Required work
The required output is the line that contains "Kinderslipper (29, 2047)" through the last line of the data, retyped verbatim and with nothing added.

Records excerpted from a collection

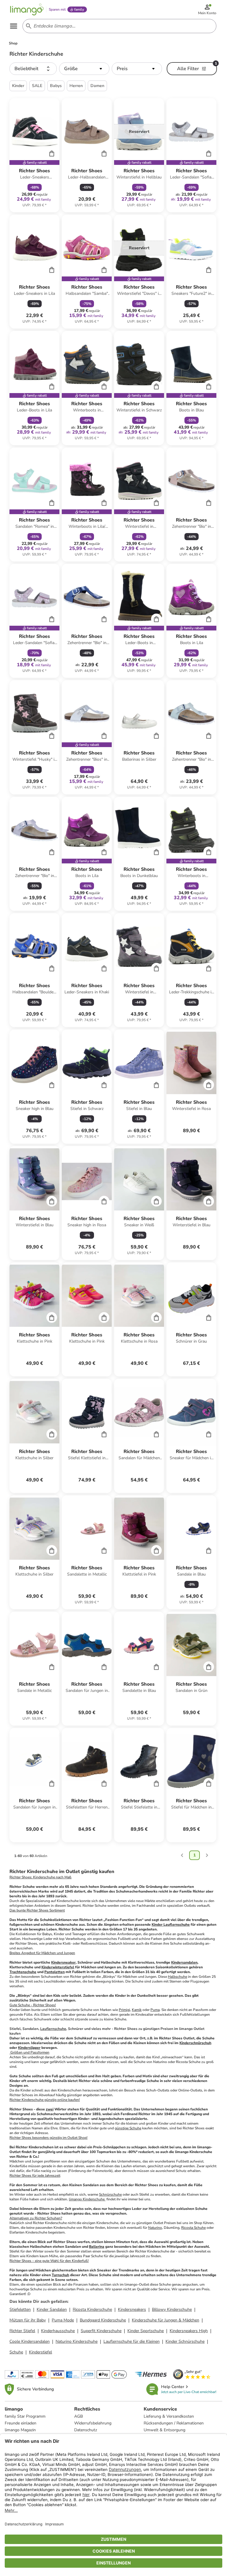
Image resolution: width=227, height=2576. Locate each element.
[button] (33, 68)
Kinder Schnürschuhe (185, 2341)
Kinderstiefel (40, 2352)
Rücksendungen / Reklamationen (174, 2423)
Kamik (137, 2009)
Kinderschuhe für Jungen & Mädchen (165, 2320)
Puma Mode (63, 2320)
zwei (49, 2109)
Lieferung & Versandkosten (169, 2416)
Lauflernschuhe (53, 2028)
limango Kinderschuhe (87, 2199)
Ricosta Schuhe (193, 2227)
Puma (155, 2009)
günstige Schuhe (128, 2128)
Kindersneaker (63, 1962)
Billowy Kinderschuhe (172, 2309)
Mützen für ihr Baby (27, 2320)
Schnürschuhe (110, 2194)
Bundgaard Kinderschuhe (103, 2320)
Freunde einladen (20, 2423)
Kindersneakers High (189, 2331)
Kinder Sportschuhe (145, 2331)
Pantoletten (54, 1972)
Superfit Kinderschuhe (101, 2331)
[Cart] (51, 153)
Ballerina (96, 2246)
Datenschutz (85, 2430)
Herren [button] (76, 86)
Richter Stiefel (22, 2331)
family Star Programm (25, 2416)
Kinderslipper (29, 2047)
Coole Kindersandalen (29, 2341)
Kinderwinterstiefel (57, 1967)
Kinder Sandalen (52, 2309)
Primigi (124, 2009)
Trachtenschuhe (22, 1972)
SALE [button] (37, 86)
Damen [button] (97, 86)
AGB (78, 2416)
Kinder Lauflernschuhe (171, 1924)
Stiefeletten (20, 2309)
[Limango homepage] (27, 9)
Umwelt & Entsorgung (164, 2430)
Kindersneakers (132, 2309)
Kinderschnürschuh (195, 2043)
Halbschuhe (177, 1976)
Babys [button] (56, 86)
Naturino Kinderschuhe (77, 2341)
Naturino (155, 2227)
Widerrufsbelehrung (92, 2423)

Finished task
Kinderslipper (29, 2047)
Coole Kindersandalen (29, 2341)
Kinderwinterstiefel (57, 1967)
Kinder Sandalen (52, 2309)
Primigi (124, 2009)
Trachtenschuhe (22, 1972)
SALE [button] (37, 86)
Damen [button] (97, 86)
AGB (78, 2416)
Kinder Lauflernschuhe (171, 1924)
Stiefeletten (20, 2309)
[Limango homepage] (27, 9)
Umwelt & Entsorgung (164, 2430)
Kindersneakers (132, 2309)
Kinderschnürschuh (195, 2043)
Halbschuhe (177, 1976)
Babys [button] (56, 86)
Naturino Kinderschuhe (77, 2341)
Naturino (155, 2227)
Widerrufsbelehrung (92, 2423)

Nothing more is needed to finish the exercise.